An opportunity came from the Middle East. Oil economies such as those of Saudi Arabia and the United Arab Emirates (UAE) have been funding infrastructure such as AI computing in preparation for a post-petroleum era. Groq announced in March that it had sealed a contract with Saudi Arabia’s state-owned Aramco to build AI infrastructure. With a market value of $1.7 trillion, Aramco is the world’s fifth most valuable firm and in recent years has been investing in infrastructure for a digital transition. U.S. AI unicorn Cerebras contracted with UAE company G42 last year to build up to nine supercomputers priced at $100 million each. The Abu Dhabi-based G42 is owned by a member of the UAE’s ruling family and facilitates the integration of AI at a national level.
 
Executives from Aramco and Groq sign a memorandum of understanding for AI infrastructure development in March. [ARAMCO]

Executives from Aramco and Groq sign a memorandum of understanding for AI infrastructure development in March. [ARAMCO]

 
The companies are also making efforts to quell the U.S. government’s concerns that AI-related technology and semiconductors could reach China via the Middle East. G42 accepted a $1.5 billion strategic investment from Microsoft; Microsoft’s president sits on the UAE company’s board of directors while Cerebras and Groq all produce their chips at factories in the United States. Groq CEO Ross told the JoongAng Ilbo in an interview last year that his firm had chosen Samsung Foundry over Taiwan’s TSMC because it was “a company that possessed a factory that could mass-produce 4-nanometer chips in the United States.”
 
Samsung betting on HBM-free AI chips
 
Groq’s LPUs are designed for inference, not training, of large language models and allow for real-time conversation with AI models without latency. For this, LPUs use SRAM integrated into the chip rather than the high bandwidth memory (HBM) interfaces used in GPUs. SRAM is fast but lacks the capacity to process large amounts of data at once.
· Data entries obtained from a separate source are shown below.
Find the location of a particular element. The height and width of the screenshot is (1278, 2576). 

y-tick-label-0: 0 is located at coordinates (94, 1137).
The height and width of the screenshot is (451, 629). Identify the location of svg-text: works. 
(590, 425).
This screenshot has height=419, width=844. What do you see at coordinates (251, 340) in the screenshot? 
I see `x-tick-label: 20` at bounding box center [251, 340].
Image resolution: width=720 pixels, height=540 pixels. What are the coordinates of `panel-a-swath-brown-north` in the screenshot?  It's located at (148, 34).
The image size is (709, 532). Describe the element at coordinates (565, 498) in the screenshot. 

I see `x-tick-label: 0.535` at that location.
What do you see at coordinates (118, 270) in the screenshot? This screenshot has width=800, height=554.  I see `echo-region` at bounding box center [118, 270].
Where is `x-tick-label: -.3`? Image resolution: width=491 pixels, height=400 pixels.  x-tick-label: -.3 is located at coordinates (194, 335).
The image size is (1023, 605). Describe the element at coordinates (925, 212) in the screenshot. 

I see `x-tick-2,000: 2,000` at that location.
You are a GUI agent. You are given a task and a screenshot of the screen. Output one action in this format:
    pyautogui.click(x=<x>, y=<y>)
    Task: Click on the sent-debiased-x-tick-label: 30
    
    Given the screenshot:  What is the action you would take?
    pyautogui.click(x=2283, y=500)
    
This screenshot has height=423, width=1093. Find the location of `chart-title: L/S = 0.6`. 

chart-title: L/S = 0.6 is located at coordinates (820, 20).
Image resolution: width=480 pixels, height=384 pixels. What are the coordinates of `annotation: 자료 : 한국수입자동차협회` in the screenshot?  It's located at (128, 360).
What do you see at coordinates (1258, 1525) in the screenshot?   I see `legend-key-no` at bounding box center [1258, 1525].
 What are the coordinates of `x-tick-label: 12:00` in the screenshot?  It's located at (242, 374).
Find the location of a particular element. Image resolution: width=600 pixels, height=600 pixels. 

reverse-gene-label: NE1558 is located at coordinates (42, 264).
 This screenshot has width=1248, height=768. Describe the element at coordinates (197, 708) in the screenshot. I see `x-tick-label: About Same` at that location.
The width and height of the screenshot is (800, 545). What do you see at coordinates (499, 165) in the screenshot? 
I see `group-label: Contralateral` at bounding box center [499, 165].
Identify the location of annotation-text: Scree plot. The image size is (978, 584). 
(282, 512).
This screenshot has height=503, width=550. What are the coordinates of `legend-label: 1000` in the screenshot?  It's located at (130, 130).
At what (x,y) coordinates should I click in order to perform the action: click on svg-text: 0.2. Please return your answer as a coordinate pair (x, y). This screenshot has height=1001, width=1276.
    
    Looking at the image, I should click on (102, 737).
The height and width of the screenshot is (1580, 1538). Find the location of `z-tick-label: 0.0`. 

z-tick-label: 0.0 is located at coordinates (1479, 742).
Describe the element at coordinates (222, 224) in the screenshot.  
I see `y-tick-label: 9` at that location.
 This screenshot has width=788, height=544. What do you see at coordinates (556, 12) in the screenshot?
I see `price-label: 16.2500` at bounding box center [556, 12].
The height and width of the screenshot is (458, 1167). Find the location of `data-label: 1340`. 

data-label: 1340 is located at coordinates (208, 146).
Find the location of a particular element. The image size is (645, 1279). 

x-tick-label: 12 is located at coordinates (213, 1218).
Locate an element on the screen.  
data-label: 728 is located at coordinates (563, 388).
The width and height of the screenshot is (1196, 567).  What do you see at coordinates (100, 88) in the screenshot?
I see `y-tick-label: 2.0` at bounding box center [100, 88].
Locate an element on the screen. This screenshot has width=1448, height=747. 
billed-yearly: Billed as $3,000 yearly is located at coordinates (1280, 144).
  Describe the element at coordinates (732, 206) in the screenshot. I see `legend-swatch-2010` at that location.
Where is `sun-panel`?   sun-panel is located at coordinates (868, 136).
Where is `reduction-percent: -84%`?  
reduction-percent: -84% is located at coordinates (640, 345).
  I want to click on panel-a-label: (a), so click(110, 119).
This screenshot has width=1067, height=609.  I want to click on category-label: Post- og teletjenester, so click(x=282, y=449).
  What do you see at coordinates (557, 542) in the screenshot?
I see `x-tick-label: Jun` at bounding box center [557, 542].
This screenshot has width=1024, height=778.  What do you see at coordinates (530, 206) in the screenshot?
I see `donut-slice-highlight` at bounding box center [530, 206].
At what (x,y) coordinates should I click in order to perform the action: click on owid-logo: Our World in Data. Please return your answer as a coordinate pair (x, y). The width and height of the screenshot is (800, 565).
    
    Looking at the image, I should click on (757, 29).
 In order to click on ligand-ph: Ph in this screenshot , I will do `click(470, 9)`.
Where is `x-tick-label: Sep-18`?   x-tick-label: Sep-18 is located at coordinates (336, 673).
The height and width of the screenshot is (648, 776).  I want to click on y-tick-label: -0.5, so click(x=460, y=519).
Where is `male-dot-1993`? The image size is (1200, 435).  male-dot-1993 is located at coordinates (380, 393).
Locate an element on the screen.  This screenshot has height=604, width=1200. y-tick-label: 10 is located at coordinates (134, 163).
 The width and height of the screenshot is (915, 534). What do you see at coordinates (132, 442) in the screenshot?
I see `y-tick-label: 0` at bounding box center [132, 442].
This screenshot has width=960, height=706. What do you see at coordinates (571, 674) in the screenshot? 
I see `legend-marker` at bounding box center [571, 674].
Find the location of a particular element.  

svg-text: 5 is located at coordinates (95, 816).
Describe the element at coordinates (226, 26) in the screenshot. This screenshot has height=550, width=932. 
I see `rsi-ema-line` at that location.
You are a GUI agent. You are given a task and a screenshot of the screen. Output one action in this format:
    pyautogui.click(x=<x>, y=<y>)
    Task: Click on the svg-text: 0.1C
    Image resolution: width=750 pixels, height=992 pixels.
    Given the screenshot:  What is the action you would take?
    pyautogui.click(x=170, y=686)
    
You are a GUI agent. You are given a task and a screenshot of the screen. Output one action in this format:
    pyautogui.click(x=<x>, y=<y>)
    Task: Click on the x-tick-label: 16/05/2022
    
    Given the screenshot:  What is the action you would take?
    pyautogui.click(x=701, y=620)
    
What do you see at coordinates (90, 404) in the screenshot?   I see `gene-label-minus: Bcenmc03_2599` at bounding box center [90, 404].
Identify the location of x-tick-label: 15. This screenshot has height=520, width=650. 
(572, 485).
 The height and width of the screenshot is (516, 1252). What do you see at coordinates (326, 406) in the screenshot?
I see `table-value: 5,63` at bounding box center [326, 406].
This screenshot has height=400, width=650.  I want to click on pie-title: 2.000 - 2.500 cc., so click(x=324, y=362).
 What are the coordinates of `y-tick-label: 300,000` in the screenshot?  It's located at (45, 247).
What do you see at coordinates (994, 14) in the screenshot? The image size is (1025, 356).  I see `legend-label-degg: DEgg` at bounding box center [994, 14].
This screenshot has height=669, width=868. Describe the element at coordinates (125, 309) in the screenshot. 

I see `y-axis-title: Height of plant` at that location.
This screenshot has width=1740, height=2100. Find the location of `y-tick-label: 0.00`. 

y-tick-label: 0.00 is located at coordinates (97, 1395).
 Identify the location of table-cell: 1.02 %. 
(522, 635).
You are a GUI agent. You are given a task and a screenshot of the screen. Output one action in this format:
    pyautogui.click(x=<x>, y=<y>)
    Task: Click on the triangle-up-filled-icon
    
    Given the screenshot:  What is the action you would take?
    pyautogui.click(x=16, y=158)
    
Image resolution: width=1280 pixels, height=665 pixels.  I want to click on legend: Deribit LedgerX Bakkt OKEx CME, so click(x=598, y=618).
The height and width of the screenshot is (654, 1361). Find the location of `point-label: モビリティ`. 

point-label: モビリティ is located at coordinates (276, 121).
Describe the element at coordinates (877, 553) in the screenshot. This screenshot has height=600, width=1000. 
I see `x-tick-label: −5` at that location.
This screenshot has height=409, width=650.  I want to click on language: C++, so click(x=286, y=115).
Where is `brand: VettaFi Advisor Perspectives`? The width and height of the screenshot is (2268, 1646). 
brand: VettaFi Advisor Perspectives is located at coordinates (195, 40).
Its density can be increased when it is connected with a large quantity of LPU chips, making it faster and more cost-efficient when used for AI inference than it is when use for training, according to Groq.
 
Nvidia’s dominance over the GPU market and tight HBM supply has made not only Groq, but also chip businesses like Tenstorrent and SambaNova completely do away with HBMs or produce specialized AI chips that reduce its necessity. Samsung Catalyst Fund also invested in Tenstorrent and SambaNova. And yet, no startup has emerged that has been able to chip away at Nvidia-produced GPU’s stronghold.